Homosexuelle US-Soldaten: Verteidigungsminister ziert sich

Dass US-Präsident Barack Obama will, dass Lesben und Schwule im US-Militär ihre sexuelle Orientierung offen leben können, sorgt stellenweise für Zurückhaltung. So sagte Verteidigungsminister Robert Gates bei einer Rede an einer Militärhochschule in Carlisle im Bundesstaat Pennsylvania, dass das Thema „sehr, sehr vorsichtig“ angegangen werden müsse.

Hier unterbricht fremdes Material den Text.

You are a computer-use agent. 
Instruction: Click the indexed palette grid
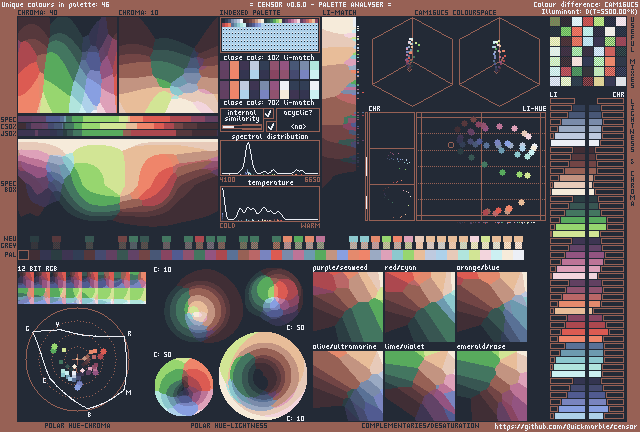[x=269, y=36]
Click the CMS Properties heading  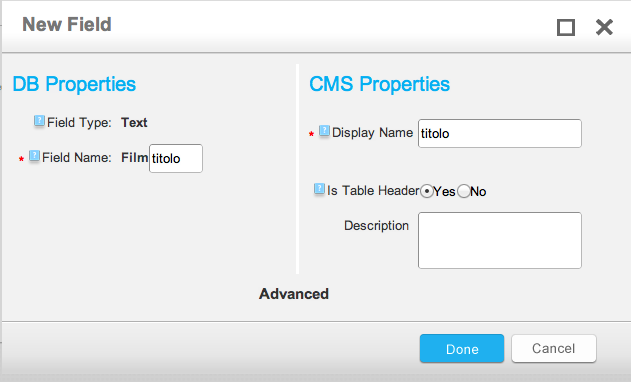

„Der Präsident hat klargemacht, wohin die Reise gehen soll.“ Die Frage der Homosexualität in den Streitkräften sei aber „ein komplexes und schwieriges Problem“, sagte Gates. Derzeit gilt in der US-Armee das „Don’t ask, don’t tell“-Prinzip. Homosexuelle dürfen prinzipiell nicht dienen, allerdings dürfen Vorgesetzte auch nicht nach der sexuellen Orientierung ihrer Untergebenen fragen. Seit Einführung der Regelung Anfang der 1990er Jahre wurden rund 13.000 Soldaten aus der US-Armee entlassen, weil sie sich zu ihrer sexuellen Orientierung bekannten. Damit ist die Armee der einzige Arbeitgeber der USA, der seine Angestellten aufgrund ihrer sexuellen Orientierung nicht nur entlassen darf, sondern dies sogar muss.